It is unfortunate that so many times in the national life of the Jewish people we have experienced these curses — being exiled from our land, experiencing drought and deprivation.

The source of this deprivation comes from the statement ,“If you will walk with me casually”. The phrase is puzzling. What does it mean to walk “casually” and why is this considered to be the source of all our troubles? The whole idea of curses, furthermore seems to contradict our understandings of a benevolent God. If God truly loves His people, why would he want to curse them?

The Chizkuni, a French commentator from the 13th century, explains that the verse means we walk through our lives, seeing everything that happens to us as coincidental. Curses occur if the Jewish people don’t experience God in their lives.  

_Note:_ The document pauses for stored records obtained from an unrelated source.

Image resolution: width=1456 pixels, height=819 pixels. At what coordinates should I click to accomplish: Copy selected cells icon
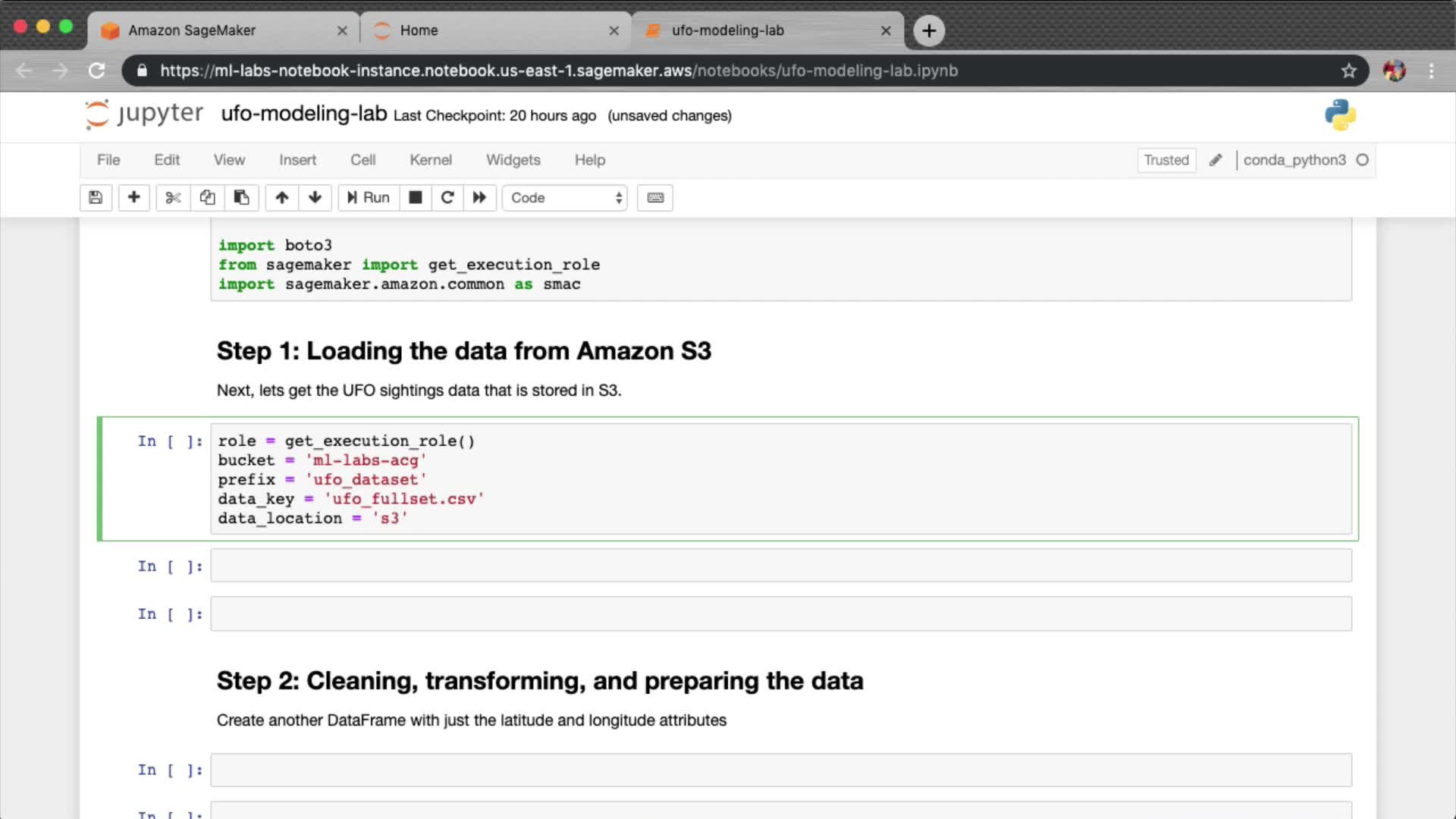tap(207, 198)
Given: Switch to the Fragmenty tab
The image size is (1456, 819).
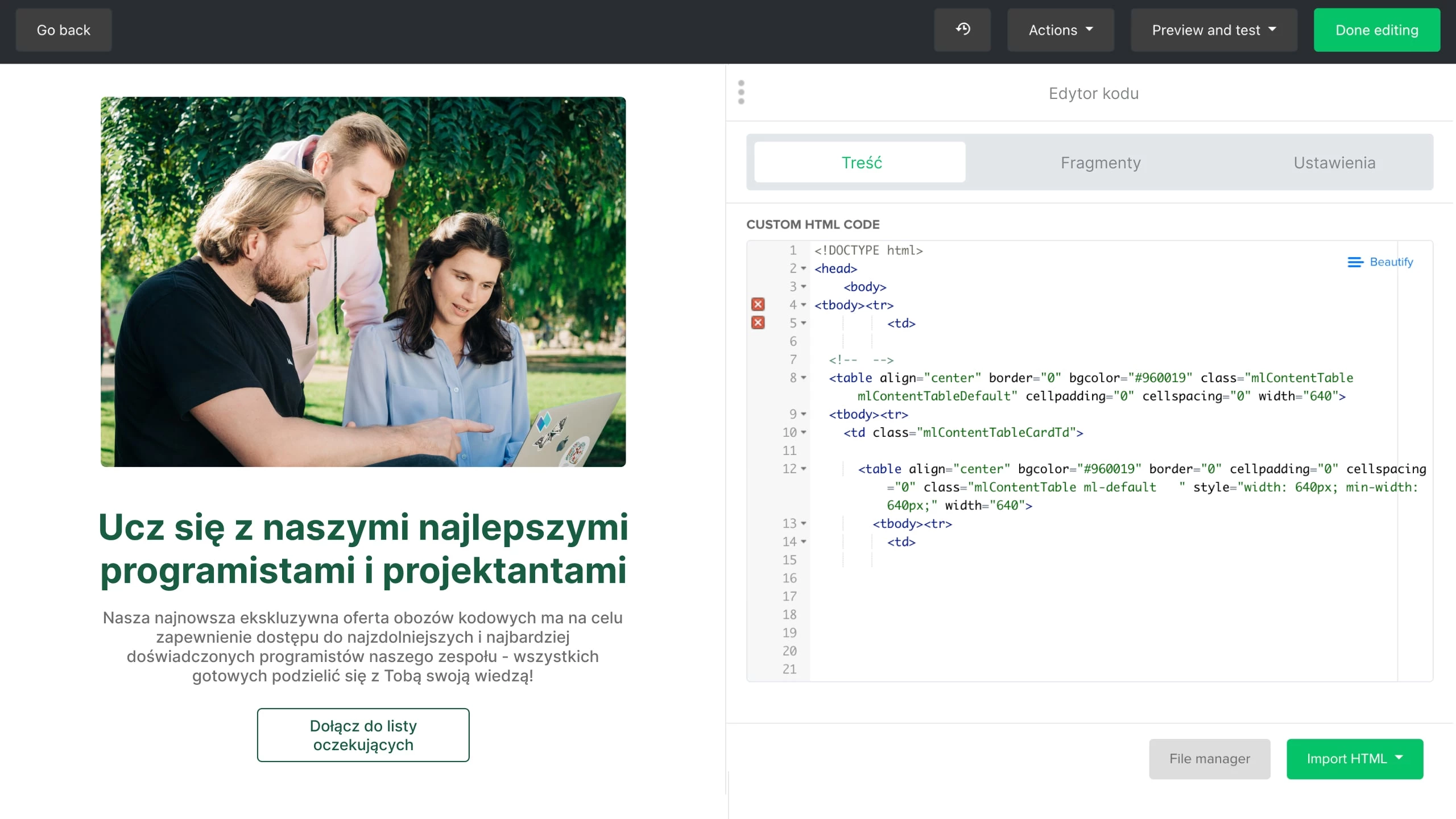Looking at the screenshot, I should point(1101,163).
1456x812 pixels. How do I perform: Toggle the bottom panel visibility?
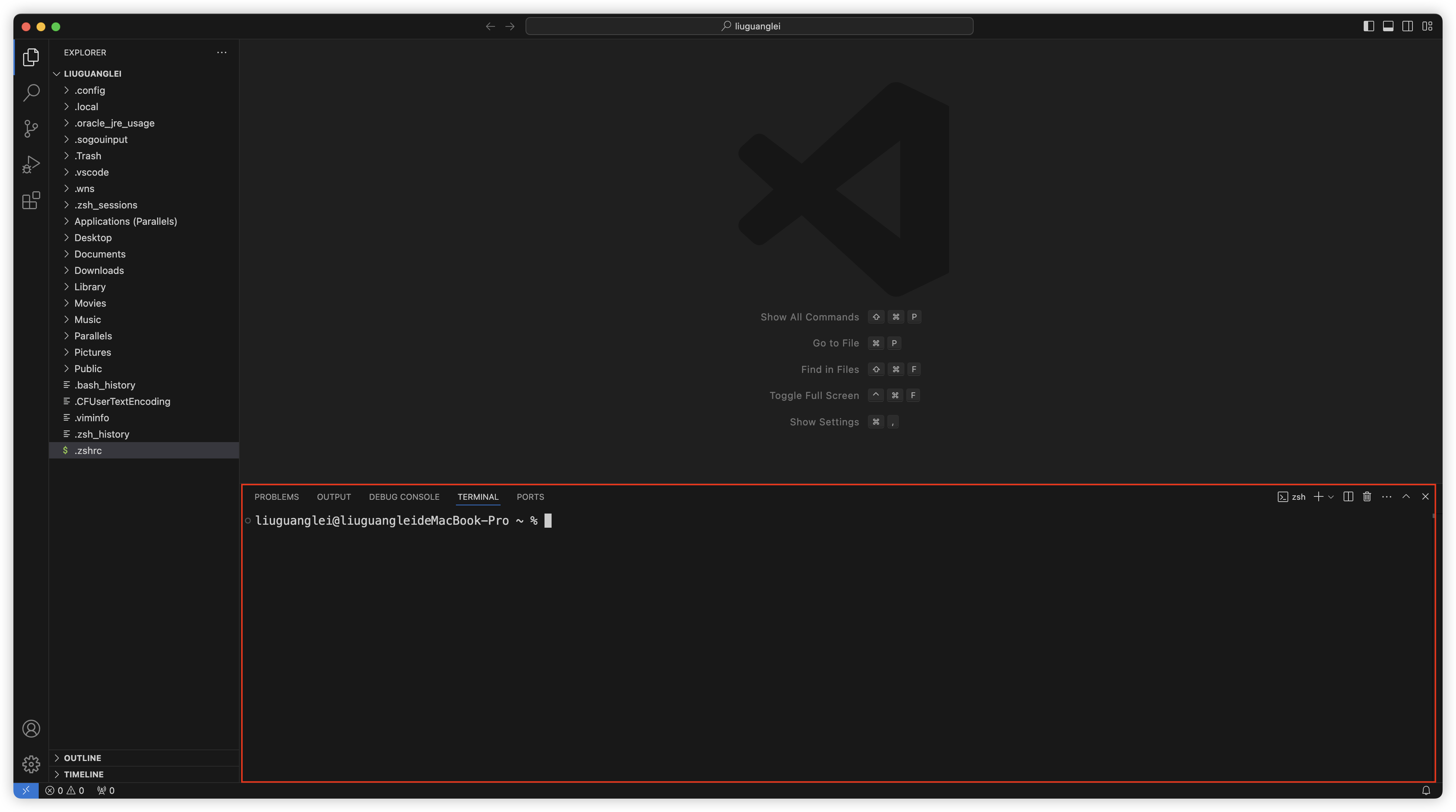click(1388, 26)
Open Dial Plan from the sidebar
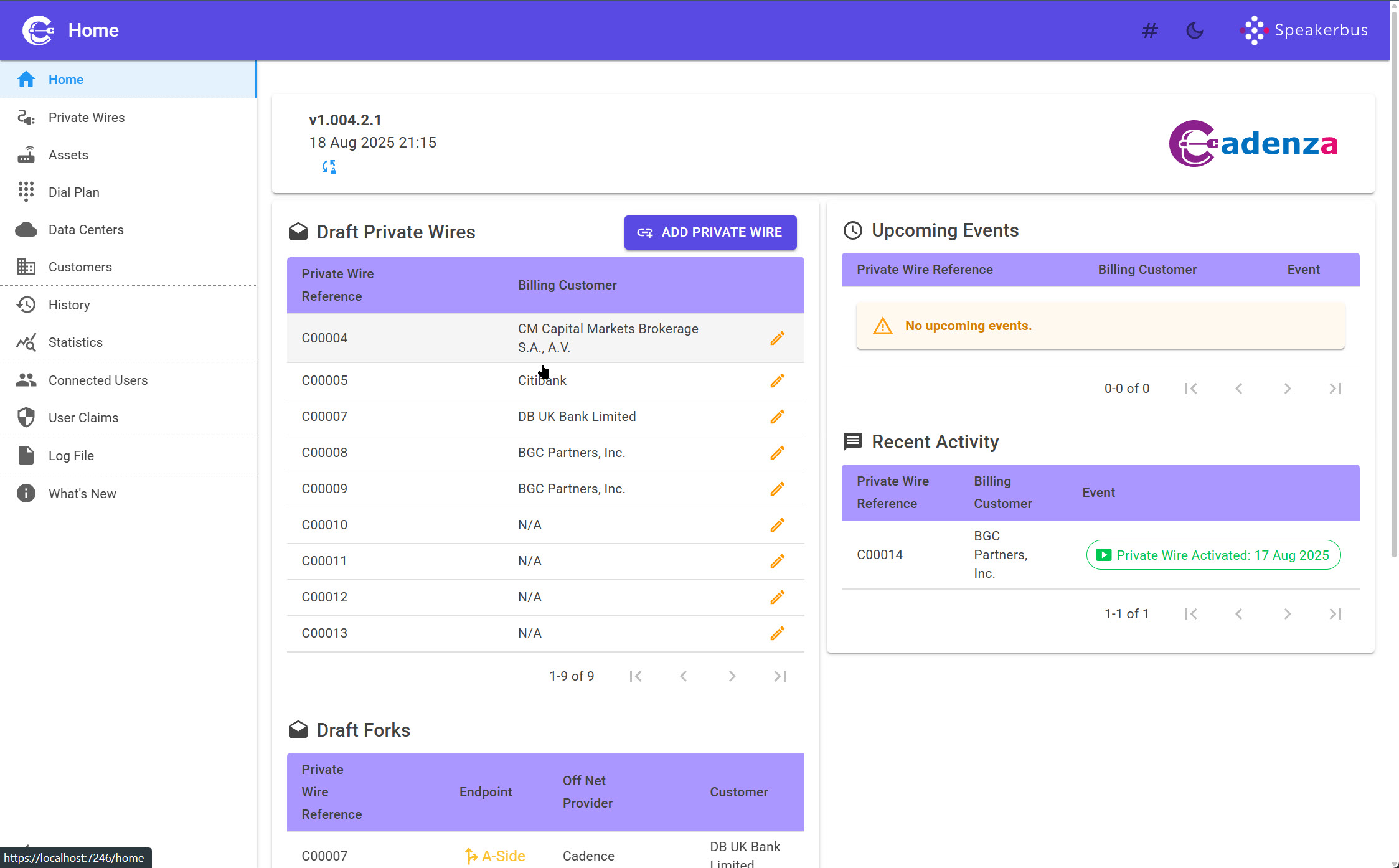 73,192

However, there is a deeper psychological insight here. If everything is coincidental, there can be no meaning that can be made from our lives; everything is haphazard. Our pain and our pleasures serve no purpose. This leaves us in a space of existential angst, and this, as was pointed out by Viktor Frankl, the creator of logotherapy, is one of the main sources of psychological pain.  

Frankl lived through the Holocaust and observed that the survivors were those people who could see purpose in the suffering that they experienced. Those who saw no meaning in their suffering were the ones who perished.

Thus, meaning in life, and purpose is not something which brings about curses from God.  Rather it is a natural consequence of a lack of meaning in life, which brings with it much pain.
 
May we find the strength to find purpose in all the things that we do and see God’s hand in our lives.